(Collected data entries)
══════════

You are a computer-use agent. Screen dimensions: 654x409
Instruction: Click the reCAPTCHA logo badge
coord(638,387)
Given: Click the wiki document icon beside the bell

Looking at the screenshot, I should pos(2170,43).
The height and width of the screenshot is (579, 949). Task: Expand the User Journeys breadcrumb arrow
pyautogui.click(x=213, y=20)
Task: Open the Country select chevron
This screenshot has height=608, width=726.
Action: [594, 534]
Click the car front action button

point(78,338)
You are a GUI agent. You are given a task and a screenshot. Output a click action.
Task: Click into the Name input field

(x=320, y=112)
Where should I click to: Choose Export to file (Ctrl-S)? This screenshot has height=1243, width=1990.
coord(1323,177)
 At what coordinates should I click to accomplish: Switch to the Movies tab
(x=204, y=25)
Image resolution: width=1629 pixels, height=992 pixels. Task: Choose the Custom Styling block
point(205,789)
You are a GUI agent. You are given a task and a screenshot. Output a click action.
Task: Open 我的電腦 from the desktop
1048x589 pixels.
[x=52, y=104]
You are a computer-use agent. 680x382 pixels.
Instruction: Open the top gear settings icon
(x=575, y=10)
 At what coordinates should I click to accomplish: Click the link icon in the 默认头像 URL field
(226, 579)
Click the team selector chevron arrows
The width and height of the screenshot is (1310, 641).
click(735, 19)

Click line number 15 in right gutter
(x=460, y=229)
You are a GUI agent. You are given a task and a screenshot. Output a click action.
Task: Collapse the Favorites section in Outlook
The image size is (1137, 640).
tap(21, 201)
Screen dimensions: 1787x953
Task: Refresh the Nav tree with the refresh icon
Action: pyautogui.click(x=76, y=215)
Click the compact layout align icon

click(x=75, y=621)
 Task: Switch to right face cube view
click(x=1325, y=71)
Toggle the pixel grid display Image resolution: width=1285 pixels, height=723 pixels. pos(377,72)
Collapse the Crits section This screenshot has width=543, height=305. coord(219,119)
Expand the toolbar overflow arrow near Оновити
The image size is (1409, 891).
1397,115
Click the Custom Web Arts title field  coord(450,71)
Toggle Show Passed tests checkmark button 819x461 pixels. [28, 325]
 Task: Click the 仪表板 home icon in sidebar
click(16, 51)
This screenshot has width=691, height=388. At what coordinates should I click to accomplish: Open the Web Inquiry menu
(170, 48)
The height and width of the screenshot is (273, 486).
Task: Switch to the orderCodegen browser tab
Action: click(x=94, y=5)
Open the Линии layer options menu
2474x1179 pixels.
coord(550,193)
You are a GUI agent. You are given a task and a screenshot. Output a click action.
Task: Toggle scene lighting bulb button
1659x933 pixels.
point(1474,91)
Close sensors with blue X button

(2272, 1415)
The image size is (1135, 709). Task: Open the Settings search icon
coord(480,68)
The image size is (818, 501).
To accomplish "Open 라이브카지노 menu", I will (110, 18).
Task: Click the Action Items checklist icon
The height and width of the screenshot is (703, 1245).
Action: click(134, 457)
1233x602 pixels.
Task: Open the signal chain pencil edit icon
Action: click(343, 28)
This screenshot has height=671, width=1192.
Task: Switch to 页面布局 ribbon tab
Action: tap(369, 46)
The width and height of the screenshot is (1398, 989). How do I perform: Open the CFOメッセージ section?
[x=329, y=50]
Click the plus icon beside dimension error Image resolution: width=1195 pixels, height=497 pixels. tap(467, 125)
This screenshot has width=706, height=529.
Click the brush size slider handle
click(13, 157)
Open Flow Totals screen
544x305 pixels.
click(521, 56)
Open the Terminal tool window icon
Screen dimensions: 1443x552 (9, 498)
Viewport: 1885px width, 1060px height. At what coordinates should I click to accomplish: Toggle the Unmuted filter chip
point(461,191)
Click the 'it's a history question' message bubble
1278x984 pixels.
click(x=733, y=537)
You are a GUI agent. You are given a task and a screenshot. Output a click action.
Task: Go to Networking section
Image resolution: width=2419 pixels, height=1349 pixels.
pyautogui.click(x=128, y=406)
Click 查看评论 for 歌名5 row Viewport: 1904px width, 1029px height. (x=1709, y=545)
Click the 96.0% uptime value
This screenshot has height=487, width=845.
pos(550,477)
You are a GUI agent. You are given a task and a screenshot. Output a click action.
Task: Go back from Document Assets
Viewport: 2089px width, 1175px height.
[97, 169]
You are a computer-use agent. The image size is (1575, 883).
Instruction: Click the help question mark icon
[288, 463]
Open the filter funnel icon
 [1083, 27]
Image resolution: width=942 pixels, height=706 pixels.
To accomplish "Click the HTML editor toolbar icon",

══════════

Description of the task
The records above should be reproduced in full, exactly as they read.

Solved exercise
You are a computer-use agent. Screen dimensions: 654x409
Instruction: Click the reCAPTCHA logo badge
coord(638,387)
Given: Click the wiki document icon beside the bell

Looking at the screenshot, I should pos(2170,43).
The height and width of the screenshot is (579, 949). Task: Expand the User Journeys breadcrumb arrow
pyautogui.click(x=213, y=20)
Task: Open the Country select chevron
This screenshot has height=608, width=726.
Action: [594, 534]
Click the car front action button

point(78,338)
You are a GUI agent. You are given a task and a screenshot. Output a click action.
Task: Click into the Name input field

(x=320, y=112)
Where should I click to: Choose Export to file (Ctrl-S)? This screenshot has height=1243, width=1990.
coord(1323,177)
 At what coordinates should I click to accomplish: Switch to the Movies tab
(x=204, y=25)
Image resolution: width=1629 pixels, height=992 pixels. Task: Choose the Custom Styling block
point(205,789)
You are a GUI agent. You are given a task and a screenshot. Output a click action.
Task: Open 我的電腦 from the desktop
1048x589 pixels.
[x=52, y=104]
You are a computer-use agent. 680x382 pixels.
Instruction: Open the top gear settings icon
(x=575, y=10)
 At what coordinates should I click to accomplish: Click the link icon in the 默认头像 URL field
(226, 579)
Click the team selector chevron arrows
The width and height of the screenshot is (1310, 641).
click(735, 19)

Click line number 15 in right gutter
(x=460, y=229)
You are a GUI agent. You are given a task and a screenshot. Output a click action.
Task: Collapse the Favorites section in Outlook
The image size is (1137, 640).
tap(21, 201)
Screen dimensions: 1787x953
Task: Refresh the Nav tree with the refresh icon
Action: pyautogui.click(x=76, y=215)
Click the compact layout align icon

click(x=75, y=621)
 Task: Switch to right face cube view
click(x=1325, y=71)
Toggle the pixel grid display Image resolution: width=1285 pixels, height=723 pixels. pos(377,72)
Collapse the Crits section This screenshot has width=543, height=305. coord(219,119)
Expand the toolbar overflow arrow near Оновити
The image size is (1409, 891).
1397,115
Click the Custom Web Arts title field  coord(450,71)
Toggle Show Passed tests checkmark button 819x461 pixels. [28, 325]
 Task: Click the 仪表板 home icon in sidebar
click(16, 51)
This screenshot has width=691, height=388. At what coordinates should I click to accomplish: Open the Web Inquiry menu
(170, 48)
The height and width of the screenshot is (273, 486).
Task: Switch to the orderCodegen browser tab
Action: click(x=94, y=5)
Open the Линии layer options menu
2474x1179 pixels.
coord(550,193)
You are a GUI agent. You are given a task and a screenshot. Output a click action.
Task: Toggle scene lighting bulb button
1659x933 pixels.
point(1474,91)
Close sensors with blue X button

(2272, 1415)
The image size is (1135, 709). Task: Open the Settings search icon
coord(480,68)
The image size is (818, 501).
To accomplish "Open 라이브카지노 menu", I will (110, 18).
Task: Click the Action Items checklist icon
The height and width of the screenshot is (703, 1245).
Action: click(134, 457)
1233x602 pixels.
Task: Open the signal chain pencil edit icon
Action: click(343, 28)
This screenshot has height=671, width=1192.
Task: Switch to 页面布局 ribbon tab
Action: tap(369, 46)
The width and height of the screenshot is (1398, 989). How do I perform: Open the CFOメッセージ section?
[x=329, y=50]
Click the plus icon beside dimension error Image resolution: width=1195 pixels, height=497 pixels. tap(467, 125)
This screenshot has width=706, height=529.
Click the brush size slider handle
click(13, 157)
Open Flow Totals screen
544x305 pixels.
click(521, 56)
Open the Terminal tool window icon
Screen dimensions: 1443x552 (9, 498)
Viewport: 1885px width, 1060px height. At what coordinates should I click to accomplish: Toggle the Unmuted filter chip
point(461,191)
Click the 'it's a history question' message bubble
1278x984 pixels.
click(x=733, y=537)
You are a GUI agent. You are given a task and a screenshot. Output a click action.
Task: Go to Networking section
Image resolution: width=2419 pixels, height=1349 pixels.
pyautogui.click(x=128, y=406)
Click 查看评论 for 歌名5 row Viewport: 1904px width, 1029px height. (x=1709, y=545)
Click the 96.0% uptime value
This screenshot has height=487, width=845.
pos(550,477)
You are a GUI agent. You are given a task and a screenshot. Output a click action.
Task: Go back from Document Assets
Viewport: 2089px width, 1175px height.
[97, 169]
You are a computer-use agent. The image size is (1575, 883).
Instruction: Click the help question mark icon
[288, 463]
Open the filter funnel icon
 [1083, 27]
Image resolution: width=942 pixels, height=706 pixels.
To accomplish "Click the HTML editor toolbar icon",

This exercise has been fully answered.